The first portion of this passage (2:8-9) is one of the most frequently used biblical citations in Protestant evangelistic circles. What is noteworthy upon reflection is how verse 10 clarifies the two preceding verses. When it is included in proper context, we see that works are not antithetical to faith, but rather, the necessary “outworking” of it. In verses 8 and 9, St. Paul is stressing the causational primacy of grace and faith, and the futility of mere human works not preceded by grace. But in verse 10 he teaches that good works ordained by God, and always proceeding from His grace, are equally part of salvation and justification. The whole passage is more in accord with Catholic both-and thinking than with the Protestant either-or dichotomous perspective.

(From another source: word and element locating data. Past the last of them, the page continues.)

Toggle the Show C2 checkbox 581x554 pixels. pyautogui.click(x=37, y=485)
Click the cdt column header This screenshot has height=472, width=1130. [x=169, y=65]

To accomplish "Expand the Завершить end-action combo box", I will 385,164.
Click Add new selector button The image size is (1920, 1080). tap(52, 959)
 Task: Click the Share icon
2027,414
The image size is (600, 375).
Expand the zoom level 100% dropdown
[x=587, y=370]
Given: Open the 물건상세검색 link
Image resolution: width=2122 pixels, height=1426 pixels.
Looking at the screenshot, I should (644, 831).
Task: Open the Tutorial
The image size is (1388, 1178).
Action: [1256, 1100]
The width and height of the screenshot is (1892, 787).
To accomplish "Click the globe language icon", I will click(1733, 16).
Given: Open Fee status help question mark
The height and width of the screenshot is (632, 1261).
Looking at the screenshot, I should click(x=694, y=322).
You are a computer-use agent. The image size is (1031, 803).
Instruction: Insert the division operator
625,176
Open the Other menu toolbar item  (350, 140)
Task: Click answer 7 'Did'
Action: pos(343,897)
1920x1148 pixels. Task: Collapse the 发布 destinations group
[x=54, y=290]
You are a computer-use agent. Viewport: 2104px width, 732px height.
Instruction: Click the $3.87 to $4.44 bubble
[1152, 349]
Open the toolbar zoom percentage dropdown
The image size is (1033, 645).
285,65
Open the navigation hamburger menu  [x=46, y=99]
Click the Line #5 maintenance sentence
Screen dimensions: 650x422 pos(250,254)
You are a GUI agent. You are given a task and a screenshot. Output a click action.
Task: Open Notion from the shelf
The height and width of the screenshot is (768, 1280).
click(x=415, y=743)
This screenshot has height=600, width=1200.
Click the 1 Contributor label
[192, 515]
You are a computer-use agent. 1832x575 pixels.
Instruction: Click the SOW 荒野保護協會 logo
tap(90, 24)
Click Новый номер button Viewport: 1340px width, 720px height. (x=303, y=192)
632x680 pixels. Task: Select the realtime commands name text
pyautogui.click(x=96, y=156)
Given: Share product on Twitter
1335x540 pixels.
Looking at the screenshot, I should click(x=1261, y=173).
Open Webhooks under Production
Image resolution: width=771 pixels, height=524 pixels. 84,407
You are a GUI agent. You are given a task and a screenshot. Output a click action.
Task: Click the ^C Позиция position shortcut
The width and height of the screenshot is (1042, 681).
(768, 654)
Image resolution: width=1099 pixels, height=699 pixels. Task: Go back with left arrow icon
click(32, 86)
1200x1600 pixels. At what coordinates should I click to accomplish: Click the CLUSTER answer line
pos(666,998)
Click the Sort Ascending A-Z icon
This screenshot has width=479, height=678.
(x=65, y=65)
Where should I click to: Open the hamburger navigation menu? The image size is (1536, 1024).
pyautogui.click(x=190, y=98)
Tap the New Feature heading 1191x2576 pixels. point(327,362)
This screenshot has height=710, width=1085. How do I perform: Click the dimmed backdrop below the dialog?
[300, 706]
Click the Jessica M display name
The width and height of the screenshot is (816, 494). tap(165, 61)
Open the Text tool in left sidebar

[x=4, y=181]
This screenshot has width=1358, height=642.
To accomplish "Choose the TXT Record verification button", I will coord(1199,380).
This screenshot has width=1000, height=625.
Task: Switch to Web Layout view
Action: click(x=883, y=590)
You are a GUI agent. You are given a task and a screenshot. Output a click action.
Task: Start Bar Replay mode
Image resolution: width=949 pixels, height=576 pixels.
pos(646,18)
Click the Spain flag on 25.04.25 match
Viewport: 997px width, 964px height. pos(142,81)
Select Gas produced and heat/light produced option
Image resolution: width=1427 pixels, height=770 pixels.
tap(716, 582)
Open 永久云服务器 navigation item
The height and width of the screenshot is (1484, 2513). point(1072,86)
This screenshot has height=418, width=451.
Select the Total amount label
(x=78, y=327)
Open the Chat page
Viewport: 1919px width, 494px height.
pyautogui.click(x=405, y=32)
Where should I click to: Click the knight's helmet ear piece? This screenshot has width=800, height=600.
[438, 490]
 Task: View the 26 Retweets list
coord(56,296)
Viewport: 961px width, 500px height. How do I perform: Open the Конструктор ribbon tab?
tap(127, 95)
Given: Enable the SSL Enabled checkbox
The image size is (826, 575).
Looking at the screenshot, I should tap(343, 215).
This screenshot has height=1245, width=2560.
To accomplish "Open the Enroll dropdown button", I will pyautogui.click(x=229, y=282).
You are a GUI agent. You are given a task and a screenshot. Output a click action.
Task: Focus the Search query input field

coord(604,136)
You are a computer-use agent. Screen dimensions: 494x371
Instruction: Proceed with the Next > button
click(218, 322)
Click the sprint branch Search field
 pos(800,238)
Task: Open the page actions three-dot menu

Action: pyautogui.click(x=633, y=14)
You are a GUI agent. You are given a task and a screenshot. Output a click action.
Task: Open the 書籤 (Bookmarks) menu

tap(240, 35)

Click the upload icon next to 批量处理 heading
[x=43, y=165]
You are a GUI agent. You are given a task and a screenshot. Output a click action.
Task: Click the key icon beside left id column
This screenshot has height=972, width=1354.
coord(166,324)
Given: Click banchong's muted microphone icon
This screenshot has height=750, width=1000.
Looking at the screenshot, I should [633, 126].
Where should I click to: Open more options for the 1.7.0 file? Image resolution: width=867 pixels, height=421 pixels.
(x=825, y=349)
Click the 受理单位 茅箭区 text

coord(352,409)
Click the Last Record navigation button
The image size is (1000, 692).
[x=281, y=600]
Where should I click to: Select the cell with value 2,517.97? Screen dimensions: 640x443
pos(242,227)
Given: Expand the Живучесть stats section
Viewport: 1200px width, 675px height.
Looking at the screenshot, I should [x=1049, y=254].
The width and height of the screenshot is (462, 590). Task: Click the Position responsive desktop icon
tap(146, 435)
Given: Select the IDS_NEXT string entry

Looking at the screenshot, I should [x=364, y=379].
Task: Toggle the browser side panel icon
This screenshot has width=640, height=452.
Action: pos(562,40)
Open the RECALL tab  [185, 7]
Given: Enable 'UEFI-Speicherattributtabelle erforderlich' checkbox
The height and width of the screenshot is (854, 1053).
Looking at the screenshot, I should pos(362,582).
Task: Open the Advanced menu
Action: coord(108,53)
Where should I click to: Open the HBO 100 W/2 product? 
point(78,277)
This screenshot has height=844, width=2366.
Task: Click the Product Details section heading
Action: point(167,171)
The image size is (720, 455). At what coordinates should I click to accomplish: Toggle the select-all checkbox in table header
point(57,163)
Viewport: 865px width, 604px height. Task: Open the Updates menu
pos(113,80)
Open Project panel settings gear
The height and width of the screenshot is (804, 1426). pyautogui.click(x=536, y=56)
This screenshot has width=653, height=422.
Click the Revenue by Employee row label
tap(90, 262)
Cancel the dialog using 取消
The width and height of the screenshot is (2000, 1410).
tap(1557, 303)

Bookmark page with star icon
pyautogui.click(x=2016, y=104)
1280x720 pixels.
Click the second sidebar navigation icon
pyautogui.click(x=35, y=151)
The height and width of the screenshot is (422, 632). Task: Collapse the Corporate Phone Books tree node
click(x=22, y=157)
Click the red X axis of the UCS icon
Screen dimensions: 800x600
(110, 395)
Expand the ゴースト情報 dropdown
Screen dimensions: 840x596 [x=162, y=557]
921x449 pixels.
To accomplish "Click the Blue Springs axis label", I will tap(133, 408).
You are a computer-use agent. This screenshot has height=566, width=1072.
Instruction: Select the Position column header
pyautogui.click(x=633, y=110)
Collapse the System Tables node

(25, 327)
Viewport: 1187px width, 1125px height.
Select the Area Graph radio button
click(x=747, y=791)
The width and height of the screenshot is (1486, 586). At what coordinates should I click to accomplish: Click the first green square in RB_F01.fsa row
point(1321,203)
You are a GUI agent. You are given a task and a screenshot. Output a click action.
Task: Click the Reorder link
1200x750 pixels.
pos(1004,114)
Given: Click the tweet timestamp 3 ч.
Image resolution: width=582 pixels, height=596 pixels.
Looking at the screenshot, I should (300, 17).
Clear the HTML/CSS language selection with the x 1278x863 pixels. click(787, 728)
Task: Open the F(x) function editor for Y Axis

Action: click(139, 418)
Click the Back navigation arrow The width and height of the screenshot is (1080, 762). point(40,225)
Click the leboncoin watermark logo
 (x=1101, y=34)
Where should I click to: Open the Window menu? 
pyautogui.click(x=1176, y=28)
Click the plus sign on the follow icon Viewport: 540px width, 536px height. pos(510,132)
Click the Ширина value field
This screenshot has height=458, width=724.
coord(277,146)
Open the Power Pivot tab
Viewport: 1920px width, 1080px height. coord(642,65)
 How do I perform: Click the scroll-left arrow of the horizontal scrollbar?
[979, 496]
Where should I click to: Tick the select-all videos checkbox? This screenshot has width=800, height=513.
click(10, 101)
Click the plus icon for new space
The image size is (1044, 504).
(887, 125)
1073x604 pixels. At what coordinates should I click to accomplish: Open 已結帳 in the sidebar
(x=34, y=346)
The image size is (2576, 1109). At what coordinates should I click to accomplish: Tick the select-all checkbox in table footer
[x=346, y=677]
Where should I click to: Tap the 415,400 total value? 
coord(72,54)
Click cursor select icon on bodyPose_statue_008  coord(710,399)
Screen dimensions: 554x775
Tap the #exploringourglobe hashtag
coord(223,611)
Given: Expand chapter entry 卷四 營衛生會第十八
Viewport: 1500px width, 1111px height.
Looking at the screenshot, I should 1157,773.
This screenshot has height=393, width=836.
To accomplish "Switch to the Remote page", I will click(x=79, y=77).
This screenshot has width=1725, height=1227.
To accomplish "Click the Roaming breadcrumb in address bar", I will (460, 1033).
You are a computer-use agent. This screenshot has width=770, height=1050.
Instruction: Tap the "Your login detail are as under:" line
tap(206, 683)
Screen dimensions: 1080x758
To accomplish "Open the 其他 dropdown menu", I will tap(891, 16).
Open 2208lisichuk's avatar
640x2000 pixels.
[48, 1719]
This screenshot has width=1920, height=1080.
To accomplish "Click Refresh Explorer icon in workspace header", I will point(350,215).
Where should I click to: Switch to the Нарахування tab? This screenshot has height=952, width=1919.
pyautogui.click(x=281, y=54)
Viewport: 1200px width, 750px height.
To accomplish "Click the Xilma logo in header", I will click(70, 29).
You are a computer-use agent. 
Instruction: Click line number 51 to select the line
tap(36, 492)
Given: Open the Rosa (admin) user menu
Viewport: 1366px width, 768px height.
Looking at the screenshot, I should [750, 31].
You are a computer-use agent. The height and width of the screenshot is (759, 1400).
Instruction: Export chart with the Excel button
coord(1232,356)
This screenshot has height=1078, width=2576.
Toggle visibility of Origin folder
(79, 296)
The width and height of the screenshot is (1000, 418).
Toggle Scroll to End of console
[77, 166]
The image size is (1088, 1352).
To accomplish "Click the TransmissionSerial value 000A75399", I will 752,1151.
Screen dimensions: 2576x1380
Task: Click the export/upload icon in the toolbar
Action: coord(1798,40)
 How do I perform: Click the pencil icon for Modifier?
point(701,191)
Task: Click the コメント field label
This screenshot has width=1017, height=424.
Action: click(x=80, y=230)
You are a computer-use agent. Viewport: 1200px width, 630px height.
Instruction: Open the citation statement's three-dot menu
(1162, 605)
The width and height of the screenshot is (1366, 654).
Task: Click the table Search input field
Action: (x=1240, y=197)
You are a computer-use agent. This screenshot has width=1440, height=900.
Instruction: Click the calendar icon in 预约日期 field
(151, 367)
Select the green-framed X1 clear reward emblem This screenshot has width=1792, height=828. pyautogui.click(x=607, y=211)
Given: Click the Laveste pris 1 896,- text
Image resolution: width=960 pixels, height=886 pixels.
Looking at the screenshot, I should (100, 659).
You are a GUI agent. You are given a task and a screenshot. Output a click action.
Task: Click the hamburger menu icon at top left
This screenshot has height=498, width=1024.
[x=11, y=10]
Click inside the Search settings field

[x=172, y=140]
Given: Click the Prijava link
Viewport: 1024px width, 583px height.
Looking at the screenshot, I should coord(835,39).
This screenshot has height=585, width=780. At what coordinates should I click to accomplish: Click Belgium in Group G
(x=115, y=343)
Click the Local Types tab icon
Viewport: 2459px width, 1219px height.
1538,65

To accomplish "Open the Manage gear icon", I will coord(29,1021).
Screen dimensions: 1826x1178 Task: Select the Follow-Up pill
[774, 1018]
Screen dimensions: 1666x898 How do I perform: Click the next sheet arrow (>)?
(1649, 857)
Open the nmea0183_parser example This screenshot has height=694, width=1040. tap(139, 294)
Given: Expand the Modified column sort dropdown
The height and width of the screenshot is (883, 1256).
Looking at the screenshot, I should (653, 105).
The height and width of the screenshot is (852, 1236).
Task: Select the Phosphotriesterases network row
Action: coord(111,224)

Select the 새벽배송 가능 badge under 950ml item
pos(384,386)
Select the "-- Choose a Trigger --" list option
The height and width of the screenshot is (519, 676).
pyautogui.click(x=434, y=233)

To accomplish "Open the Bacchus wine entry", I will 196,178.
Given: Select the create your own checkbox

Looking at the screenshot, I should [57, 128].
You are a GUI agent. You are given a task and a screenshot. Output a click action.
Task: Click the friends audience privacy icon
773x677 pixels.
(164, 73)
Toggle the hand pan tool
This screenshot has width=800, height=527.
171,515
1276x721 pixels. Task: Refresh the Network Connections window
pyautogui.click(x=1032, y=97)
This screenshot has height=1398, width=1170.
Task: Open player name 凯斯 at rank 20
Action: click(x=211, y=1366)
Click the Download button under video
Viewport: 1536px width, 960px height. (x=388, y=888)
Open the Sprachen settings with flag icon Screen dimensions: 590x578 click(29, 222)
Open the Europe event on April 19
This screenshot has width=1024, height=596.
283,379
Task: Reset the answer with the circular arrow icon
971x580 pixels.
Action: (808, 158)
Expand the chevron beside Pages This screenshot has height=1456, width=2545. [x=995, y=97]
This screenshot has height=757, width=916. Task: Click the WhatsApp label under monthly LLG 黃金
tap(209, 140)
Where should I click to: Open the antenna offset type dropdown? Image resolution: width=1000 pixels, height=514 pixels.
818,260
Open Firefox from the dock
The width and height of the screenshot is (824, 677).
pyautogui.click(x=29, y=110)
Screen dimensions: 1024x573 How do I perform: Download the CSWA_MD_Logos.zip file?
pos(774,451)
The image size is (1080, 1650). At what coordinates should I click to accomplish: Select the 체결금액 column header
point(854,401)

Philippians 2:12-13: “Work out your own salvation with fear and trembling; for God is at work in you, both to will and to work for his good pleasure.”
Cardinal Newman elaborates:
In truth, the two doctrines of the sovereign and overruling power of divine grace, and man’s power of resistance, need not at all interfere with each other. They lie in different provinces, and are (as it were) incommensurables. Thus St. Paul evidently accounted them; else he could not have introduced the text in question with the exhortation, “Work out or accomplish your own salvation with fear and trembling,” for it is God which worketh or acts in you. So far was he from thinking man’s distinct working inconsistent with God’s continual aiding, that he assigns the knowledge of the latter as an encouragement to the former. . . .
It is quite certain that a modern Predestinarian never could have written such a sentence [as Phil. 2:12-13]. [Sermon: “Human Responsibility,” 1835]
Titus 3:5-8: “He saved us, not because of deeds done by us in righteousness, but in virtue of his own mercy, by the washing of regeneration and renewal in the Holy Spirit, which he poured out upon us richly through Jesus Christ our Savior, so that we might be justified by his grace and become heirs in hope of eternal life. . . . Those who have believed in God may be careful to apply themselves to good deeds; these are excellent and profitable to men.”
Here St. Paul refers to Baptism (verse 5: “washing of regeneration”) and says we are saved in the sense of initial justification. That this is a conditional security, we have seen from several other passages already considered, and more to come. Assuming for the sake of argument that the salvation here spoken of is permanent and “eternally secure,” the Evangelical would still have to extricate himself from the position of baptismal regeneration, which most Protestants deny vehemently. Once again, St. Paul utilizes a beautifully symmetrical argument, such as in Philippians 2:12-13 and Ephesians 2:8-10, balancing complementary aspects (which are often unnecessarily dichotomized by Protestantism).
Most interesting is the use of deeds in two different senses in the same passage. In verse 5, he teaches that we cannot be saved by purely human works, preceding the grace of God (that is, the heresy of Pelagianism is denied). But in verse 8, he urges in very strong terms that good deeds are profitable, as indeed he often stresses elsewhere in several ways.
Catholics need not minimize the aspects of St. Paul’s teaching that deal with human responsibility, nor set his teaching on works against his supposed teaching on extrinsic justification, nor his predestinarian texts against his numerous exhortations of vigilance and watchfulness concerning one’s own state of friendship with God, nor oppose him to St. James or our Lord Jesus, etc. When the whole teaching of the Bible is taken into consideration (as objectively as humanly possible), the synthesis arrived at will be seen to be not unlike that which has been maintained in the Catholic Church, with increasing fullness as time goes on.